While genetics and neuropathology — disease in nervous system tissue — can play a role in one’s susceptibility to developing dementia, new research reveals individuals can significantly reduce their risk by leading a healthy lifestyle.
Throughout his career, Dr. Kenneth Rockwood, a QEII Health Sciences Centre geriatrician, clinician scientist and director of geriatric medicine research, has primarily focused on frailty and dementia.
Merging both areas of study, he’s seen the impact of reducing risk factors that aren’t directly related to brain composition but more so related to aging and lifestyle.
“Families often wonder if dementia is inherited,” says Dr. Rockwood. “The older someone is, the less likely there is a specific heritable gene. There are heritable factors but they usually consist of several genes.”
Dr. Rockwood says the question of dementia prevention is one that is top of mind. With 27 of his colleagues worldwide, Dr. Rockwood has been a part of the Lancet Commission on dementia prevention, intervention and care, which identified 12 potentially modifiable dementia risk factors.
In their article titled Dementia prevention, intervention, and care: 2020 report of the Lancet Commission, they list the following factors: less education, hearing loss, traumatic brain injury, hypertension, alcohol consumption (more than 21 units per week), obesity, smoking, depression, social isolation, physical inactivity, air pollution and diabetes.
Reducing the risk of dementia is more effective, depending on when risk factors are eliminated. For instance, someone addressing their hearing loss in mid-life yields better results versus eliminating that risk later in life.
“Individual items can vary from up to eight per cent reduction for hearing loss, to one per cent for obesity,” says Dr. Rockwood. “But they add up. The more things that people can get control of, the better. None of these things is ever too late to start and benefits can be seen across the life course.”
Many risk factors contribute to what degree of frailty someone lives with. Much of Dr. Rockwood’s research focuses on the relationship between dementia and frailty, which he defines as a state in which individuals have more health problems than their peers.

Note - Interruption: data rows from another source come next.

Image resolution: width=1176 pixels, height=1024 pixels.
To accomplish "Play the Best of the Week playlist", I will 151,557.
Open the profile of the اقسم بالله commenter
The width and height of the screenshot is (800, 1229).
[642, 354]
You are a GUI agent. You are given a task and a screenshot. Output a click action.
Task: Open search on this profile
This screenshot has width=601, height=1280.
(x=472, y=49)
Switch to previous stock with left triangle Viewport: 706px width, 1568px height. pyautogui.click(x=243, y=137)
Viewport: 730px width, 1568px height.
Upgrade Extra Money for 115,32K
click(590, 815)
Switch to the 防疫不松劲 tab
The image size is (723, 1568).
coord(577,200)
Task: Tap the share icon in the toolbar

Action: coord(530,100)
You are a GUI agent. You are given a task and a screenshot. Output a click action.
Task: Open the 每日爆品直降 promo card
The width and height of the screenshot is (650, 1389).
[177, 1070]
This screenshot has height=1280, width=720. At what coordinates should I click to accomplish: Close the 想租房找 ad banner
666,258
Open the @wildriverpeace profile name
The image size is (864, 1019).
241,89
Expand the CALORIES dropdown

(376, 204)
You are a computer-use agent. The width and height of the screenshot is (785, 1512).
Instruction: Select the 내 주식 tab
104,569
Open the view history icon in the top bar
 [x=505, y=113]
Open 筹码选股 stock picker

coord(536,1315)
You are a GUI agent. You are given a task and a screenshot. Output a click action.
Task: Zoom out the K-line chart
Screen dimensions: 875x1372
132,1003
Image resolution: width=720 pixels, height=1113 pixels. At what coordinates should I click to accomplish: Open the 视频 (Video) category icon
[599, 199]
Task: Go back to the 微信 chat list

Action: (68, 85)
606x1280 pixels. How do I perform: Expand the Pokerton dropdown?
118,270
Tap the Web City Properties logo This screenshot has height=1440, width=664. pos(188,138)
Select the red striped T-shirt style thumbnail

In the Lancet Neurology article titled Investigation of frailty as a moderator of the relationship between neuropathology and dementia in Alzheimer’s disease: a cross-sectional analysis of data from the Rush Memory and Aging Project, Dr. Rockwood’s team used a frailty index, which was developed in Halifax in 2001 with his mathematician colleague Dr. Arnold Mitnitski.
“This is where we made the most definitive test of the hypotheses that, as important as a neuropathology is to developing dementia, not everyone whose brain carries Alzheimer neuropathology develops dementia. And not everyone who develops dementia has dementia pathology at the degree that you would think they should, based on the neuropathology, which for years we held out as the only way to get a definitive diagnosis of Alzheimer’s disease.”
While 60 per cent of the risk of developing dementia is unknown, individuals could, in theory, reduce their risk of later-life dementia by up to 40 per cent by eliminating all potentially modifiable risk factors.
“The work we’ve done shows the risk of developing dementia is reduced. It doesn’t go away, but the risk is reduced by a healthy lifestyle,” says Dr. Rockwood. “The question is, what does a healthy lifestyle consist of and when should we start?”
In the article titled Reducing the risk of later-life dementia. Evidence informing the Fifth Canadian Consensus Conference on the Diagnosis and Treatment of Dementia, Dr. Rockwood and other Canadian experts recommend people at risk for dementia reduce their risk by adopting a healthy lifestyle.
Recommendations include adhering to a balanced diet modelled on the Mediterranean diet — rich in fruits, vegetables, whole grains and lean proteins; engaging in moderate, energetic physical activity; improving disordered sleep; engaging in cognitive training and intellectually stimulating activities; paying attention to social circumstances; supporting others and allowing yourself to be supported; improving frailty and minimizing medications that commonly inhibit the brain chemical acetylcholine, which is essential for memory.
The focus of QEII dementia neurologist and cutting-edge clinician scientist Dr. Sultan Darvesh, these medications are often used to treat sleep disorders or problems with bladder control, as well as many other illnesses.
Dr. Rockwood hopes the research he’s participated in will help patients by providing healthcare providers with a better understanding of dementia as not merely a brain disorder.
“We’ve tended to imagine dementia fairly specifically as a brain disorder. Even within that, we’ve imagined it as fairly specifically a cognitive disorder,” says Dr. Rockwood. “This work shows that the brain is affected, the body is likely affected, too.”
Meanwhile, Dr. Rockwood notes dementia patients are seeking healthcare professionals with a deep understanding of their problems. Through his research examining dementia, he hopes others will take note and approach patient care in a nuanced way that considers the multi-faceted entirety of people — in all areas
of health.
“It’s important that we, as a healthcare system, can look at whole people, recognizing that they often have many problems all at once. We need to train physicians who can provide that care — a growing gap in in Nova Scotia. Understanding how to think about and treat late-onset dementia is a subset of the ways in which this work is clinically meaningful,” says Dr. Rockwood.